Sudan court final verdict: Tracks members to pay fine

A criminal court sentenced affiliates of the Centre for Training and Human Development (Tracks) to one year imprisonment in Khartoum on Sunday.

A criminal court sentenced affiliates of the Centre for Training and Human Development (Tracks) to one year imprisonment in Khartoum on Sunday.

The central court in Khartoum issued the ruling against Tracks director Khalafallah El Afif Mukhtar, trainer Midhat Afifeldin Hamdan and affiliate Mustafa Adam, and sentenced them to paying a fine of SDG 50,000 ($7,790). In case of non-payment they have to spend another six months in prison.

Defence lawyer Nabil Adeeb told Radio Dabanga after the verdict that the court condemned both Khalafallah and Midhat Afifeldin for 'harmful lying', and Adam for spying. Last January the court dropped their death penalty sentence.
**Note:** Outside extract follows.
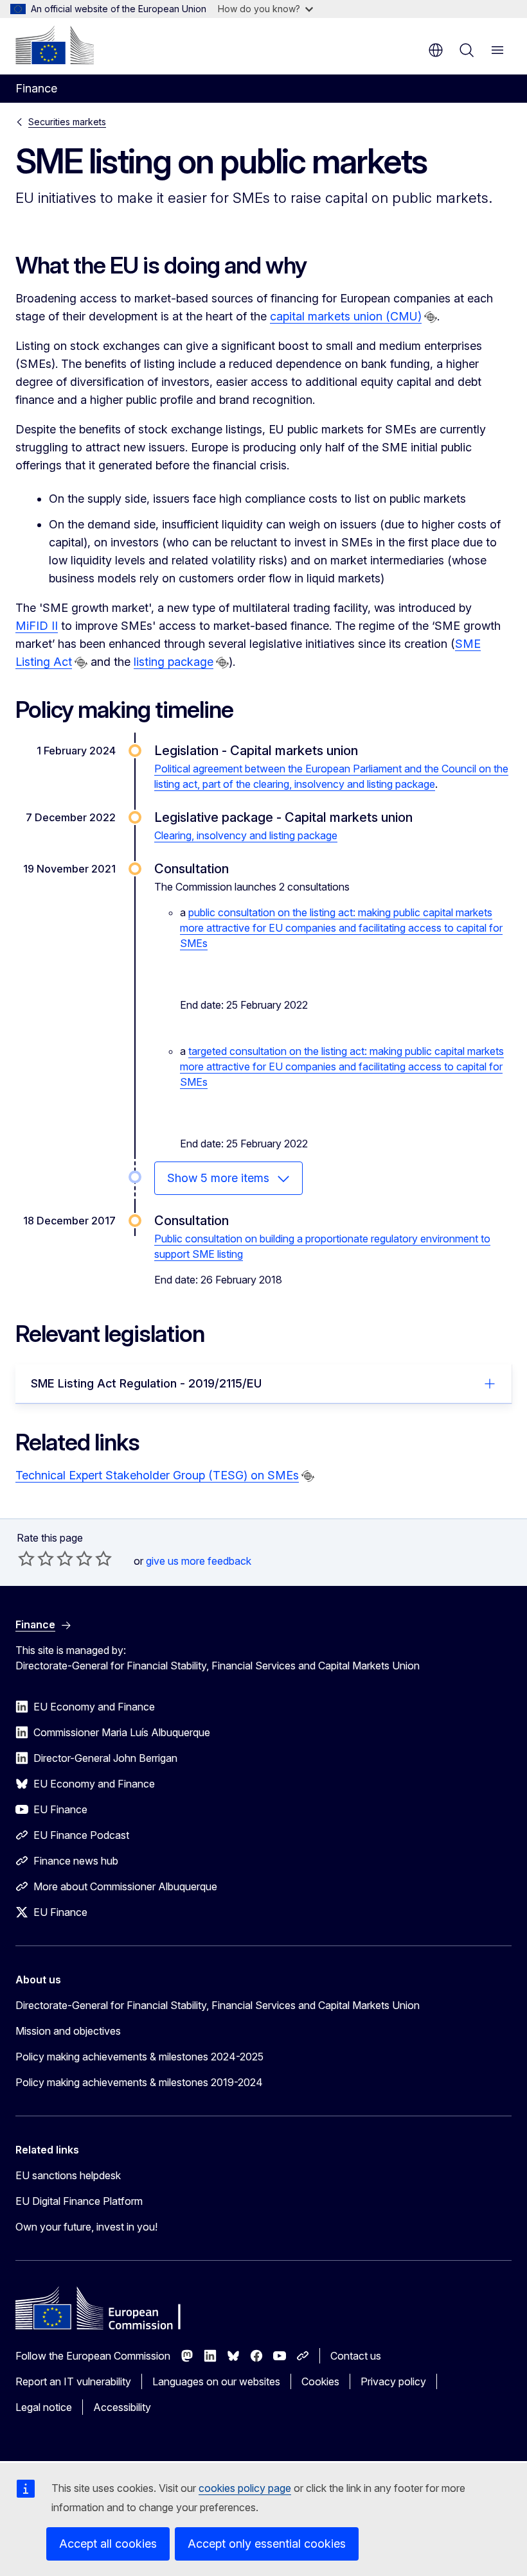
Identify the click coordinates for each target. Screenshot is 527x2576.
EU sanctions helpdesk (68, 2175)
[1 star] (26, 1558)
“They can be released immediately if they pay the fine to the court,” he explained. He finds the verdict a “legal error”, contrary to the Sudanese law. “However, it does not seem very bad especially that that the convicts can immediately be released if they pay a fine by virtue of the period they have spent in detention.”

Two weeks ago, Khartoum Criminal Court postponed the ruling under the pretext of a sudden relocation of the judge to Darfur. Khalafallah, Hamdan, and Adam (director of El Zargaa Organisation for Rural Development) have been detained by the Sudanese security service since 15 August 2016.
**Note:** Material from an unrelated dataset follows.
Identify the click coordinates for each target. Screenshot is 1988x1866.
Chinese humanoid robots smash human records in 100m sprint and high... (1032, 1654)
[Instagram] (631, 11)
In March that year, the security service raided Tracks, an organisation which provides training on a range of issues from IT to human rights , and seized property. Two months later eight members of the centre were arrested in Khartoum – five of them were released in June. It has been alleged that Tracks has partnered up with the El Khatim Adlan Centre for Enlightenment and Human Development (KACE), a pro-democracy NGO that also worked to promote multiculturalism in Sudan before it was closed by the authorities in 2012.

A number of international and regional organisations addressed the United Nations Special Procedures to call on the Government of Sudan to drop all charges against the activists.